Task goal: Return the lines below that contain "computer".

Given entries:

● ● ● ●

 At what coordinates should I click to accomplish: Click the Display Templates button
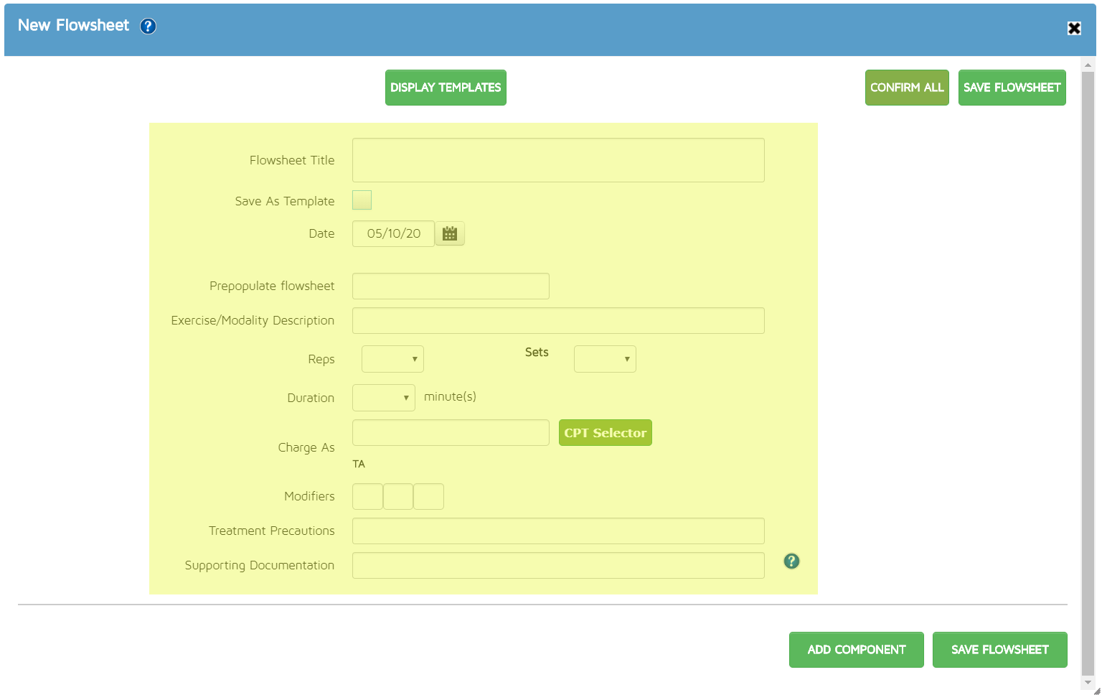coord(446,88)
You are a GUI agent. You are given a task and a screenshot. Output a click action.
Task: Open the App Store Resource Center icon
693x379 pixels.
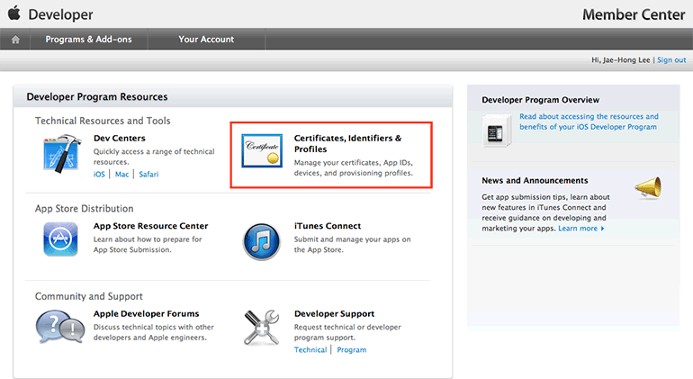click(x=61, y=239)
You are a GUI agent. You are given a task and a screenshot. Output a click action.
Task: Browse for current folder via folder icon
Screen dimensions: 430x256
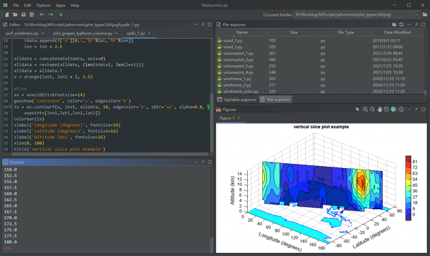point(425,14)
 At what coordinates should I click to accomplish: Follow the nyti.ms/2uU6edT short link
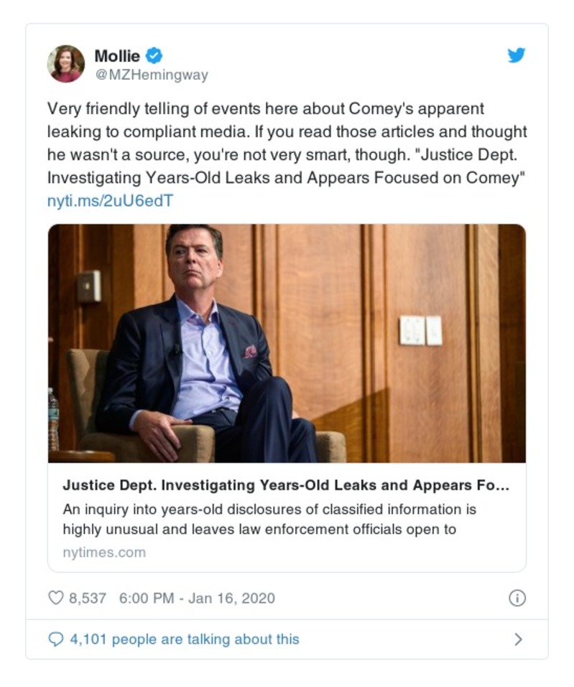point(110,201)
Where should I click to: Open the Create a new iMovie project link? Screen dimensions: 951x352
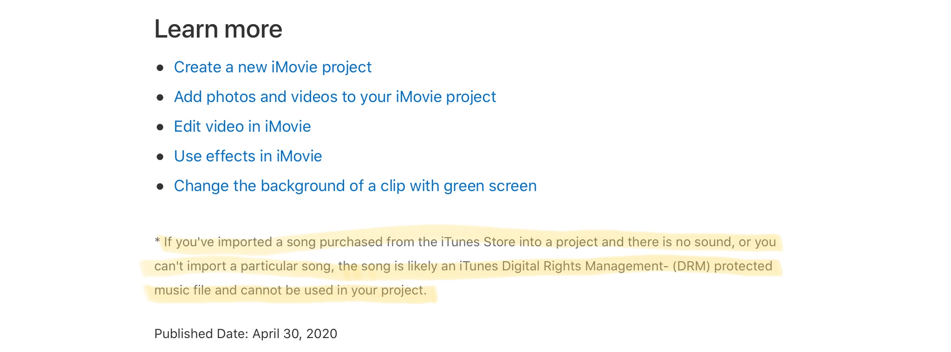[x=273, y=67]
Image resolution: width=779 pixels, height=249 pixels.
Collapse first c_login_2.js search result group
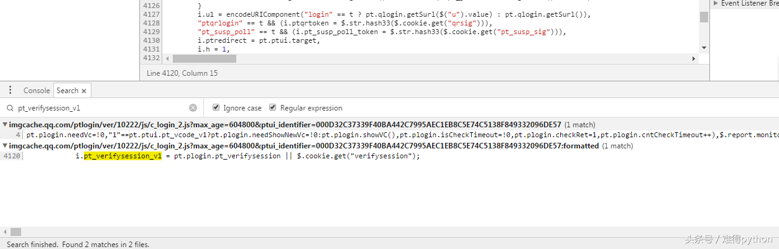(x=5, y=124)
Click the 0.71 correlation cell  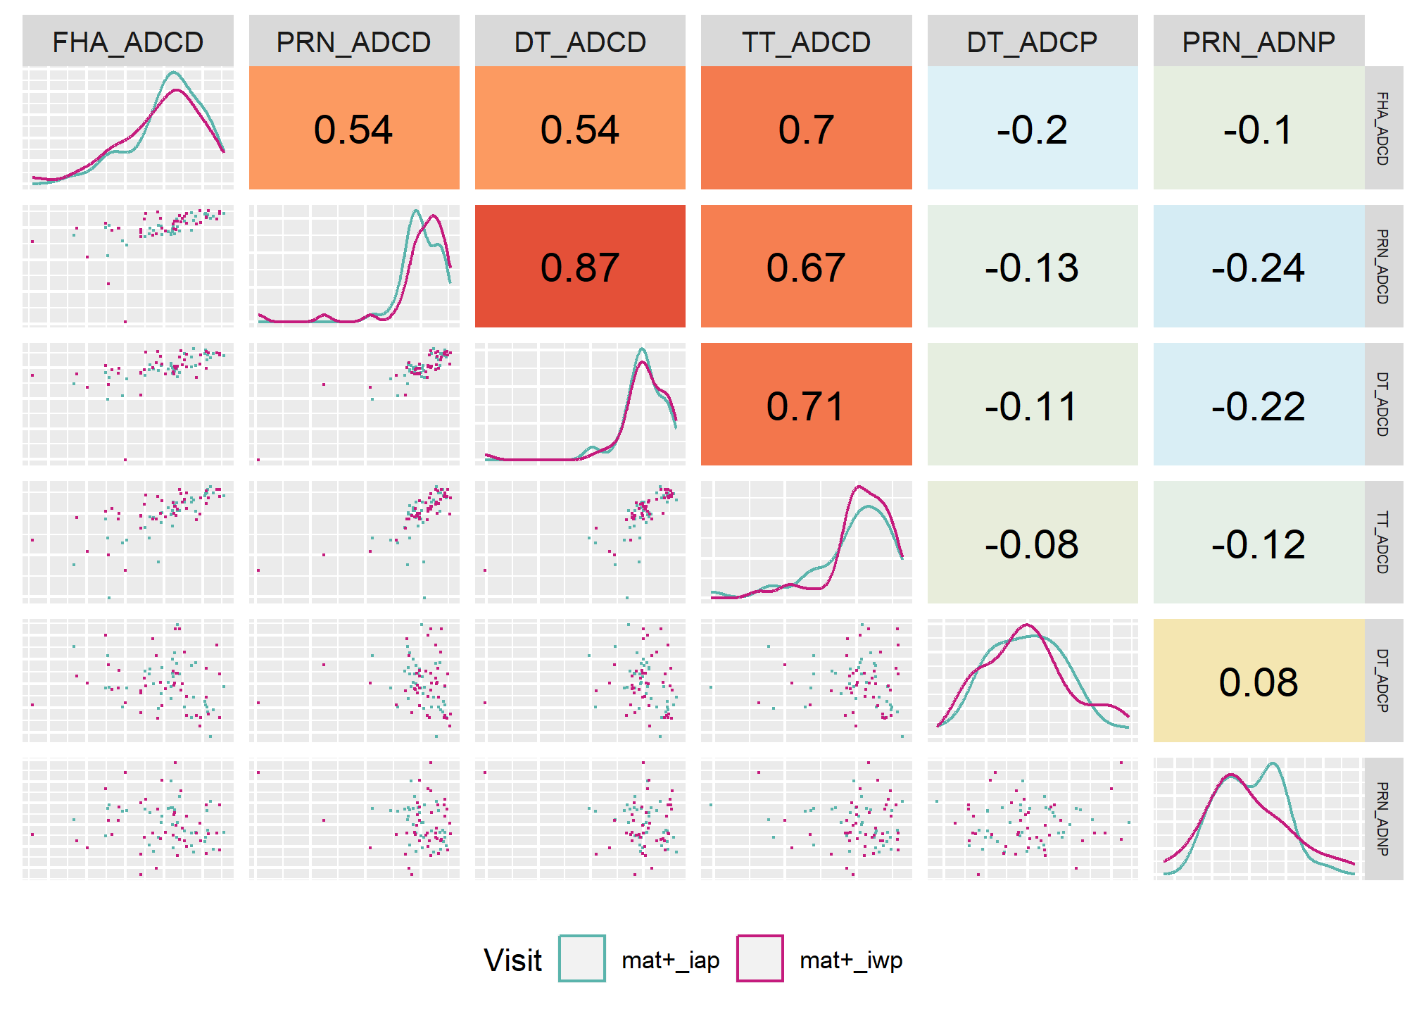807,404
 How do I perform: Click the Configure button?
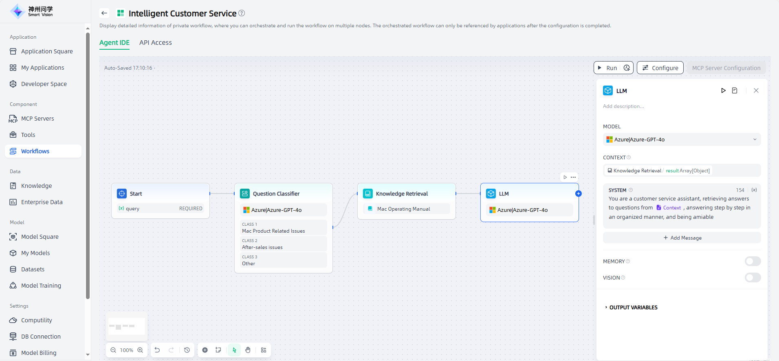(x=660, y=68)
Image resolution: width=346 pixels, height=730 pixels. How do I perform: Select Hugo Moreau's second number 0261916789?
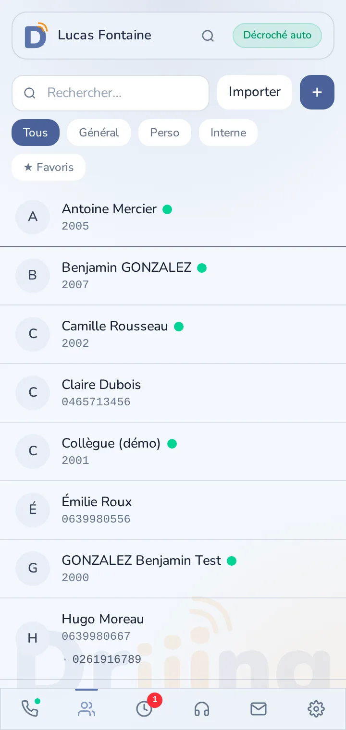[x=107, y=659]
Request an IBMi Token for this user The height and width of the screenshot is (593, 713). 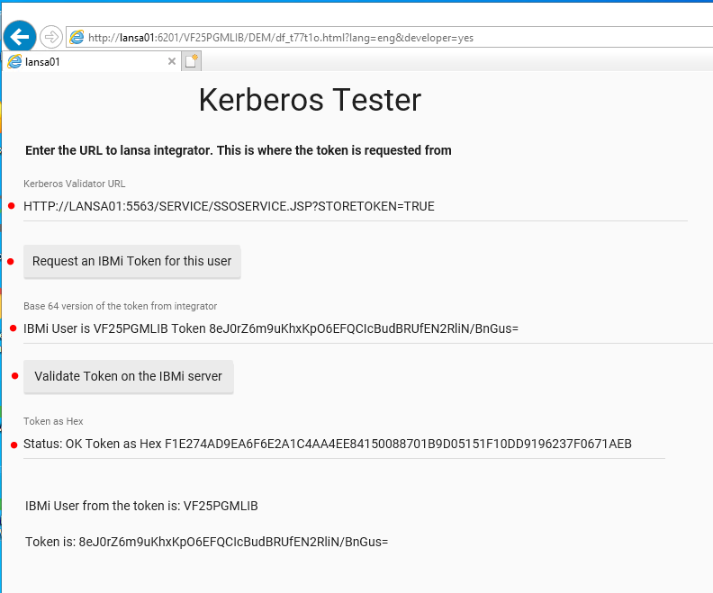132,261
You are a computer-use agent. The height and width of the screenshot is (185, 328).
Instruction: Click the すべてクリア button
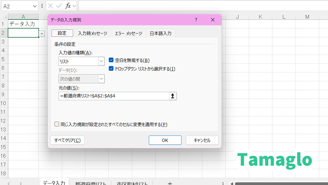(67, 140)
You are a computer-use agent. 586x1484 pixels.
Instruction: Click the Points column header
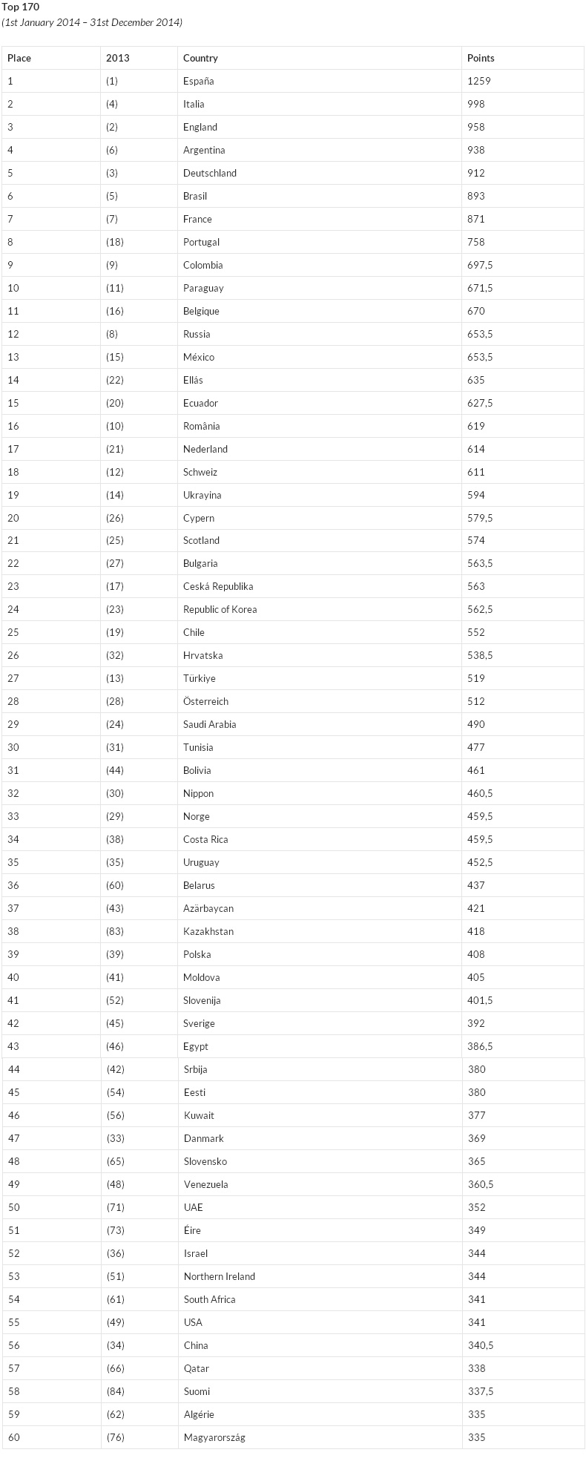coord(481,58)
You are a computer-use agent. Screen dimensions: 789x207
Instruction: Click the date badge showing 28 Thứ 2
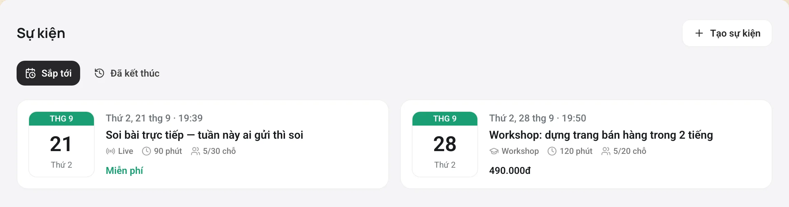coord(445,144)
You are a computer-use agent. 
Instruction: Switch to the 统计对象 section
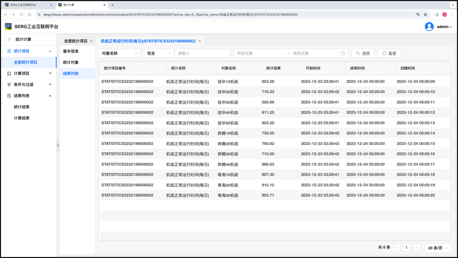pos(71,63)

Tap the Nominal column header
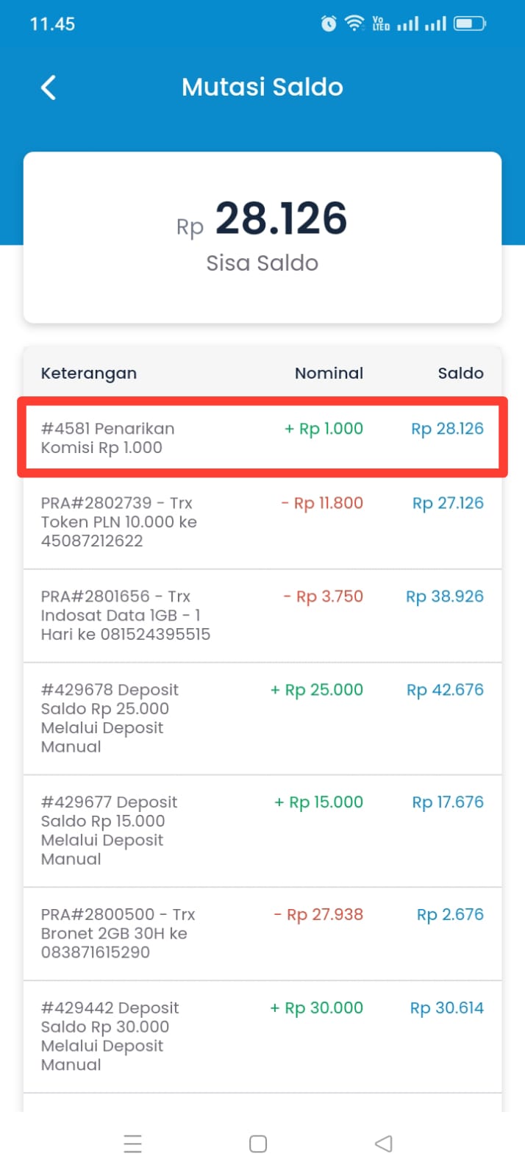coord(329,373)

● ● ● ●

Exercise answer:
You are a computer-use agent. The height and width of the screenshot is (185, 328).
You are a computer-use agent. 586x1484 pixels.
You are a computer-use agent. Screen dimensions: 789x207
You are a computer-use agent. 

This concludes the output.